[Collected data entries]

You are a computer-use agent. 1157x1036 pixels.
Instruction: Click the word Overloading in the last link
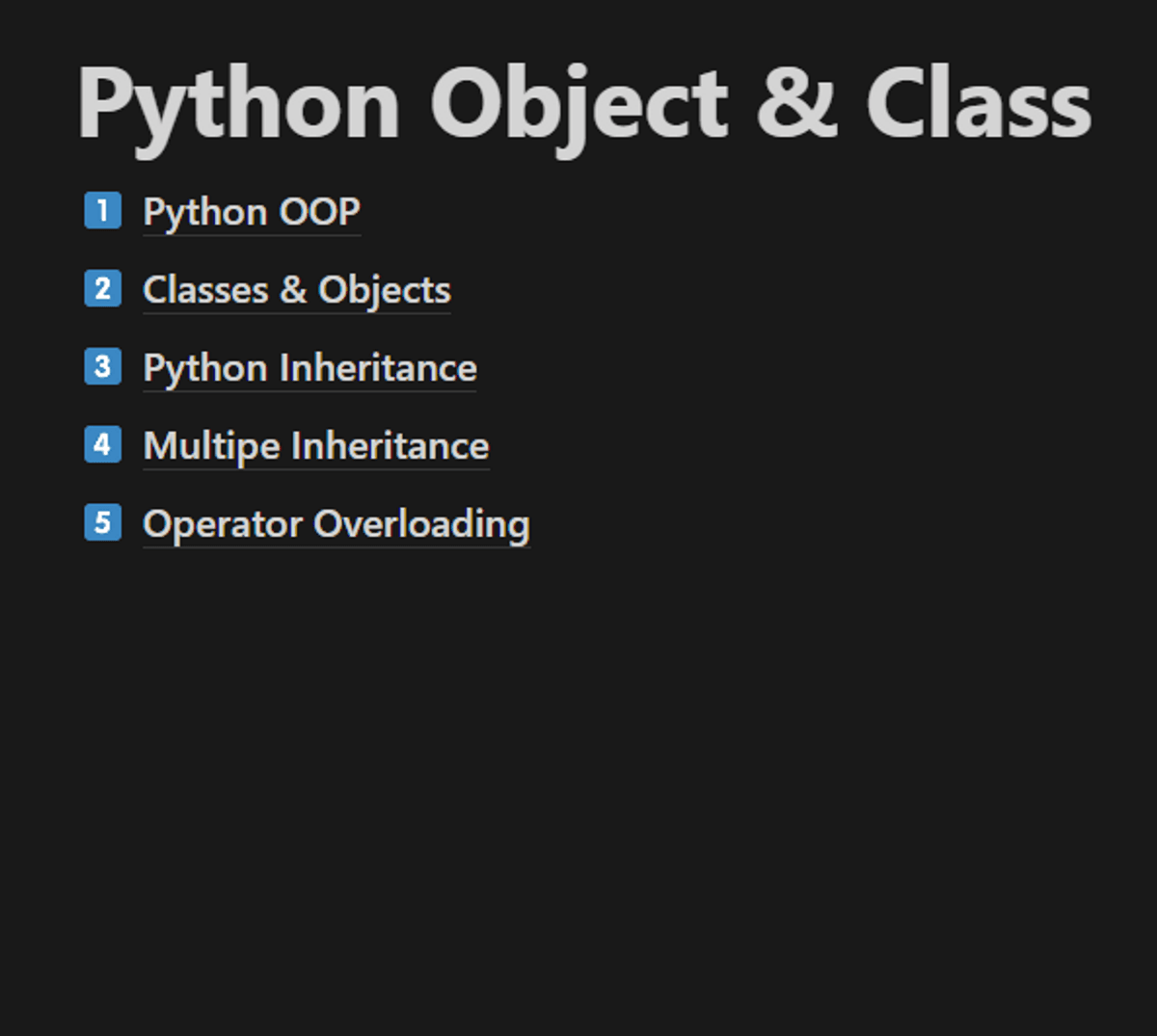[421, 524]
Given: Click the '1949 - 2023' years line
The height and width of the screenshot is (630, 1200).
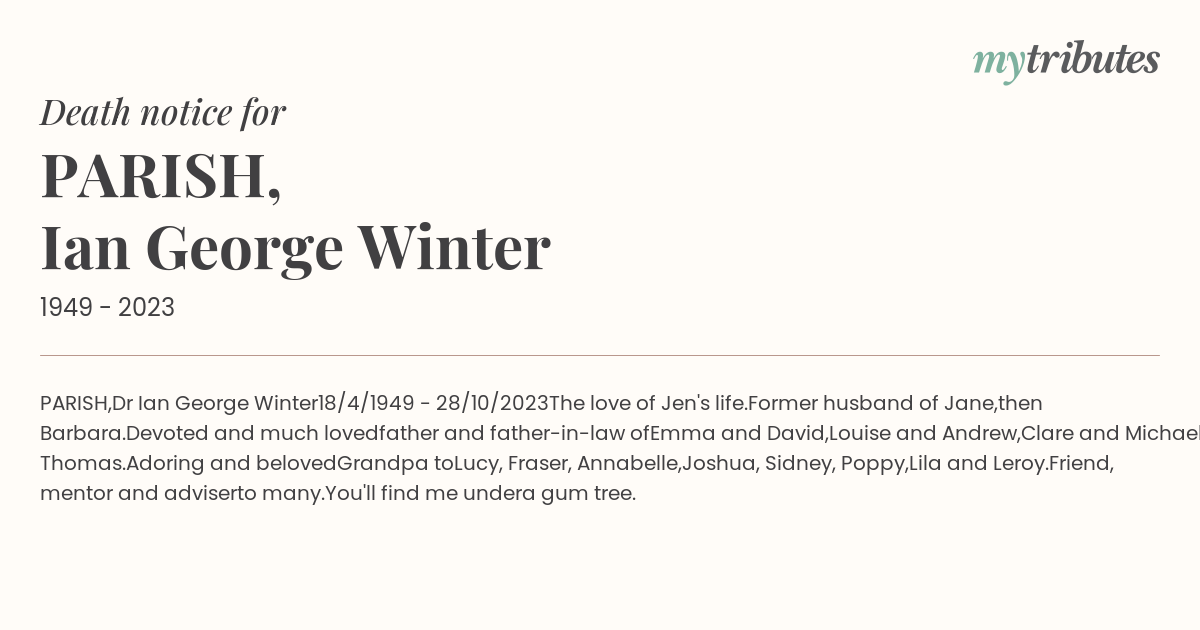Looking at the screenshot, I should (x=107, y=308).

> [WHAT YOU WILL DO]: All of the records above should be returned exactly, though the pictures should not.

> [ANSWER AREA]:
You are a computer-use agent. 1157x1036 pixels.
Instruction: Click the word Overloading in the last link
[421, 524]
Given: Click the '1949 - 2023' years line
The height and width of the screenshot is (630, 1200).
Looking at the screenshot, I should (x=107, y=308).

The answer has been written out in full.